Tem até graça - e é engraçado mesmo - quando um recifense diz “estou no corre-corre da vida”. Como assim? Se o Recife parou.

Nos anos 1970 no reclame do DETRAN, seu Leonino cantava alegre: “Faça o trânsito andar, não deixe o Recife parar”. Se você tem menos de quarenta anos, pergunte aos seus pais sobre essa publicidade. O ensaio pouco adiantou. O Recife empacou. Naquela época, tal fato ainda bradava por salvação. Hoje é só blá-blá-blá.

No filme “De Volta para o Futuro 2” de 1989, criou-se o mundo em 2015 com carros voadores. Por certo criaram a trama sem pensar no Recife. Hoje, tanto faz, indo ou vindo, a cidade está fechada. Aonde iremos parar? Ou melhor, parados já estamos. Chegamos aonde ninguém quer chegar. Melhor seria perguntar: Quando voltaremos a fluir, andar, mover ou transitar? 

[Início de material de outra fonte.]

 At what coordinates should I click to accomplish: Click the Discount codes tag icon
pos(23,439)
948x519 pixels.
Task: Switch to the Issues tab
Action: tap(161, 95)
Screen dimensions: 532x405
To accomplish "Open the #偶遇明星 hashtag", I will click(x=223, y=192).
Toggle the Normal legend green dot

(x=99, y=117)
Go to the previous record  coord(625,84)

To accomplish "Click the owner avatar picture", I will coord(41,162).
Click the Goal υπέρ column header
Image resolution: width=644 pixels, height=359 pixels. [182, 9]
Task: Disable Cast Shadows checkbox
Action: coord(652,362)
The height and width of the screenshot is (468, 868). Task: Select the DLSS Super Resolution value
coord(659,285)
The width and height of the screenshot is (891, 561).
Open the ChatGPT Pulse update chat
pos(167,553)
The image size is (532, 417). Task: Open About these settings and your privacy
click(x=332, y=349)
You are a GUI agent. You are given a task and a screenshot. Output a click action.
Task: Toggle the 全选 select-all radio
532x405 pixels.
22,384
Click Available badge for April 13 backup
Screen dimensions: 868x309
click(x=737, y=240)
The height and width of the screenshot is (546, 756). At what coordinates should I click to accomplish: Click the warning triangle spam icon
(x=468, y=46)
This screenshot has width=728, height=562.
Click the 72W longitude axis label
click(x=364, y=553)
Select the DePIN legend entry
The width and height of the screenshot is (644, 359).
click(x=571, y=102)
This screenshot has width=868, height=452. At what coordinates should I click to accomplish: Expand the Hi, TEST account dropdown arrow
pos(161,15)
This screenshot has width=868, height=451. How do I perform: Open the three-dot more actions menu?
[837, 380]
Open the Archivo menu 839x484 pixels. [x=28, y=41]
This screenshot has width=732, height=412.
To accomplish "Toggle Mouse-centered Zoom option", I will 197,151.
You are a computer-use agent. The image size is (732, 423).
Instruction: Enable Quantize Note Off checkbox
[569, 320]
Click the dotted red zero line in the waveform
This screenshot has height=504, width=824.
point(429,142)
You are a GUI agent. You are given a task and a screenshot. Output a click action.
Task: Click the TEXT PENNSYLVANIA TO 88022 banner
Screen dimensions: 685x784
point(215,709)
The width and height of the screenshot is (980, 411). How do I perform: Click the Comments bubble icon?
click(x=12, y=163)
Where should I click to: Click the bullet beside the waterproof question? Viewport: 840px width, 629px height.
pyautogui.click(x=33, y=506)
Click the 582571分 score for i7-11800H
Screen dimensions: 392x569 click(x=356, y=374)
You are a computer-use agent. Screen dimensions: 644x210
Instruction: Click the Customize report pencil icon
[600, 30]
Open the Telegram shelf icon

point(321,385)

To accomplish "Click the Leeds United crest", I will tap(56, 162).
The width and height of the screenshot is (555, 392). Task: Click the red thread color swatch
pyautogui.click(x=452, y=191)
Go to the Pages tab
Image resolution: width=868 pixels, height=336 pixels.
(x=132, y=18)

Não temos mais, parece, aptidão para regular nosso sistema de tráfego. Estamos deseducados. Optamos, indignados e sem esperança, pela rixa no estreito das ruas. Ruas de brigas. Gladiamos dia a dia com pedestres e motoqueiros. É a nova regra. 

Instruímos a arrogância nas ruas e desaprendemos a cobrar soluções de quem ocupa o poder. Fazer uso adequado dos recursos fiscais seria, talvez, a solução. Tais exigências mínimas, educação e governo, diante de tantas leis, como os Princípios da Legalidade, Impessoalidade e da Razoabilidade, eficientes em qualquer lugar do mundo, deveriam ser aproveitados por aqui, mas disso não usamos.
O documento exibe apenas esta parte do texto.